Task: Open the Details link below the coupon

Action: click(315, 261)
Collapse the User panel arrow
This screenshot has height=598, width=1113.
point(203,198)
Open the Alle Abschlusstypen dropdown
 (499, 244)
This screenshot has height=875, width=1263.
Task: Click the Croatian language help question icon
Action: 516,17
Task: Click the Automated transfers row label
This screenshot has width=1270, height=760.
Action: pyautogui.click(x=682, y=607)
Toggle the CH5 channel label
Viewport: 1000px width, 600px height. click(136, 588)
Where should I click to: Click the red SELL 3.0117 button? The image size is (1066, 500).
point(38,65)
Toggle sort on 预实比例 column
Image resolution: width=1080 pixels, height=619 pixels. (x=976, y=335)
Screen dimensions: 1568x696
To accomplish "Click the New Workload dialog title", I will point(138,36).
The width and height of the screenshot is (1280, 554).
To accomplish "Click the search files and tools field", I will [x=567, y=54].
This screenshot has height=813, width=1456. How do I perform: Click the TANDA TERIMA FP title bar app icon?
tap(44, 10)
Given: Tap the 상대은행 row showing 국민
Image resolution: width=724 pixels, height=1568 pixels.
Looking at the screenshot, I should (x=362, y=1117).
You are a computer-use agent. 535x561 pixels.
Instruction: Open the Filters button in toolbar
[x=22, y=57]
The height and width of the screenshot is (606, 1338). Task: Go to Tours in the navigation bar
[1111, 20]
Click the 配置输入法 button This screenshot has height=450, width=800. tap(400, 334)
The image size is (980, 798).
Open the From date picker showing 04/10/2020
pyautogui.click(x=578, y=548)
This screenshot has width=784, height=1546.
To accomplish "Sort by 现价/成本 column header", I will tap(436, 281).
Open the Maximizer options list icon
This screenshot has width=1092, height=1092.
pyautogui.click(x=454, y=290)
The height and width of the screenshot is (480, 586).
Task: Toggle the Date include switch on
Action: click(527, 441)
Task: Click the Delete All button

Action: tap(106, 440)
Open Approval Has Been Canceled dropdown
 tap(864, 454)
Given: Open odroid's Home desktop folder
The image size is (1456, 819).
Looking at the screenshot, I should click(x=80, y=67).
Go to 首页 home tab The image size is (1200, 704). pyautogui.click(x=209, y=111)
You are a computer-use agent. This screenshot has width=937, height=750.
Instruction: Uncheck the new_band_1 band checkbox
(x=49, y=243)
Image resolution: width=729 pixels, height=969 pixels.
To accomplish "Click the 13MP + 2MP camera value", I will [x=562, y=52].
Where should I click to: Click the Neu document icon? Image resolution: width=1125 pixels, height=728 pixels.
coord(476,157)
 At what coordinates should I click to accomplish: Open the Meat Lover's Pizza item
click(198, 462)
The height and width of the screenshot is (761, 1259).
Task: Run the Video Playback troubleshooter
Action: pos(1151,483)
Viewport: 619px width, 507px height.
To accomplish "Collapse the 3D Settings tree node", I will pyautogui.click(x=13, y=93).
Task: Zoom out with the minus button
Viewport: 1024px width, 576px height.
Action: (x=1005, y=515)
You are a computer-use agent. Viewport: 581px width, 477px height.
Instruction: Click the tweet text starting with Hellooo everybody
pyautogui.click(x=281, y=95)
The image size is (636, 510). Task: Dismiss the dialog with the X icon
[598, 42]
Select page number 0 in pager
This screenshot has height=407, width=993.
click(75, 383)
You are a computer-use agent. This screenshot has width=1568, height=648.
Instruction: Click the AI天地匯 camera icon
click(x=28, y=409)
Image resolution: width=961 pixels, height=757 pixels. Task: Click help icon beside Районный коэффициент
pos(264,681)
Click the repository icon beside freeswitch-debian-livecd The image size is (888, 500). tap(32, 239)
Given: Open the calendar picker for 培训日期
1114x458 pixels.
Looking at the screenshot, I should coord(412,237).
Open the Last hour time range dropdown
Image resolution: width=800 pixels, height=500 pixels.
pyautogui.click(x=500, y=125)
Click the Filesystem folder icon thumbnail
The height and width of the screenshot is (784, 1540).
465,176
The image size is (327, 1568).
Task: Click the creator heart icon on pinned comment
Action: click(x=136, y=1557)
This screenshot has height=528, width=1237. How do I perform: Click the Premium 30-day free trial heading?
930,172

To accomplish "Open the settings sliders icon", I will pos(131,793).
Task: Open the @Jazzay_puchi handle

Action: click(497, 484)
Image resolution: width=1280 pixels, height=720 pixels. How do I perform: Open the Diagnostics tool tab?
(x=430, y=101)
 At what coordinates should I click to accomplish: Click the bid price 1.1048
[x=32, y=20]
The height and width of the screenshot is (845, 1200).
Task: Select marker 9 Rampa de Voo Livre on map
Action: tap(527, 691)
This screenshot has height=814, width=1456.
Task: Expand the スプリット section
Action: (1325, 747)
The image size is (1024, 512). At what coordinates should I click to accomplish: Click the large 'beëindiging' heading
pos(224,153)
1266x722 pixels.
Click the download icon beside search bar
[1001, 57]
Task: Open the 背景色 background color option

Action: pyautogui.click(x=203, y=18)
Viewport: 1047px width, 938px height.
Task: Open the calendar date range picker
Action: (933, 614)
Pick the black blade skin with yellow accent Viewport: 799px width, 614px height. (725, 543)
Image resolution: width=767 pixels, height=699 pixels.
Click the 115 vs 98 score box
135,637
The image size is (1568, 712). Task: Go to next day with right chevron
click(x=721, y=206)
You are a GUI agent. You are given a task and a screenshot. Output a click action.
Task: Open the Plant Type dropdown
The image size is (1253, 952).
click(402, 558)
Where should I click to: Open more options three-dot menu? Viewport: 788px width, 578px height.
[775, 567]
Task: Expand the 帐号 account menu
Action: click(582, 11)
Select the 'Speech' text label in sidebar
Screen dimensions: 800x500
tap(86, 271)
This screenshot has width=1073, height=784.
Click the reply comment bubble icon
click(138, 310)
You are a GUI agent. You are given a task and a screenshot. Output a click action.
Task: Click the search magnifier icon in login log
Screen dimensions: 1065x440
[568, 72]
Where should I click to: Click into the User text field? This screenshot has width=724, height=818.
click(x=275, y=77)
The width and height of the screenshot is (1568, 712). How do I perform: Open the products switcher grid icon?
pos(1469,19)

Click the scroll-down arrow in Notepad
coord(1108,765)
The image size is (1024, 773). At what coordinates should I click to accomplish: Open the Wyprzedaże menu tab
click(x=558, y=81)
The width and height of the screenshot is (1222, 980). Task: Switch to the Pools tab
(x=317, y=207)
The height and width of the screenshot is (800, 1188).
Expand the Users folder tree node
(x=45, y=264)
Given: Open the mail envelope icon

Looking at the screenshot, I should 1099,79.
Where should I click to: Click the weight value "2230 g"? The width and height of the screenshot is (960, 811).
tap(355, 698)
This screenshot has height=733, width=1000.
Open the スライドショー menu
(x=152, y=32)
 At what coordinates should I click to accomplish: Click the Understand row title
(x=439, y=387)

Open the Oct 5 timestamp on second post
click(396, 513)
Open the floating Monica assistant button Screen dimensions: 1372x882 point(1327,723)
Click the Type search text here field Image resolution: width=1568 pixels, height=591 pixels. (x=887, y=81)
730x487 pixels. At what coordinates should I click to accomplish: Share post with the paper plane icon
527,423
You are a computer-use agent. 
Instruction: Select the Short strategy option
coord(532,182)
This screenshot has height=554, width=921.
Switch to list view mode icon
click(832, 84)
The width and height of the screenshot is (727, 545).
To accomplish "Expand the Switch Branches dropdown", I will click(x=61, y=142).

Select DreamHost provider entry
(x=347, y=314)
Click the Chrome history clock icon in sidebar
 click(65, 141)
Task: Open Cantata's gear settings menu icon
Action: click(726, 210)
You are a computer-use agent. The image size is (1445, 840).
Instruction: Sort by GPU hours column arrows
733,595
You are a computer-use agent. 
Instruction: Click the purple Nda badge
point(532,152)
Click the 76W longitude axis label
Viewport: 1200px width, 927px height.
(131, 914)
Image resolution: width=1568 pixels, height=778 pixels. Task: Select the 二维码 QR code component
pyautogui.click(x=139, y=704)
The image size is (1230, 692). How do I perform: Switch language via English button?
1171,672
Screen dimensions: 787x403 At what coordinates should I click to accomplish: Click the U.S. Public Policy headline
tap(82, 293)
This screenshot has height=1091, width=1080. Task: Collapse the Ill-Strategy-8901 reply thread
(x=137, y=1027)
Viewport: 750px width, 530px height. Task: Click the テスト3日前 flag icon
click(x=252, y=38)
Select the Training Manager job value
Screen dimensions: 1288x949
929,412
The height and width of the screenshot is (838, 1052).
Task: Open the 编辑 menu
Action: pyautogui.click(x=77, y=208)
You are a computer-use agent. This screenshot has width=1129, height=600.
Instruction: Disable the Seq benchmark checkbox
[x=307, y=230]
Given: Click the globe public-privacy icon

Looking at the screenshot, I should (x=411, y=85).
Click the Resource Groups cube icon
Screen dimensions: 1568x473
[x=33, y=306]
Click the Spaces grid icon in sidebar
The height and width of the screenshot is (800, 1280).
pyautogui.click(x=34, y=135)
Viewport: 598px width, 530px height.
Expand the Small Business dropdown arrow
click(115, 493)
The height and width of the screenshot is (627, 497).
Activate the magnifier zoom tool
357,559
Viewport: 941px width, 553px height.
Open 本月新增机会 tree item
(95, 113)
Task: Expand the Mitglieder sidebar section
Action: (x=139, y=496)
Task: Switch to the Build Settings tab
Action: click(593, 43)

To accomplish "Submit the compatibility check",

» What you have to do
Copy each line of the listing that contains "computer".

» Task solution
You are a computer-use agent. 535x561 pixels.
You are a computer-use agent. This screenshot has width=937, height=750.
You are a computer-use agent. Viewport: 581px width, 477px height.
You are a computer-use agent. This screenshot has width=1568, height=648.
You are a computer-use agent. 
You are a computer-use agent. The image size is (1445, 840).
You are a computer-use agent. 
You are a computer-use agent. This screenshot has width=1129, height=600.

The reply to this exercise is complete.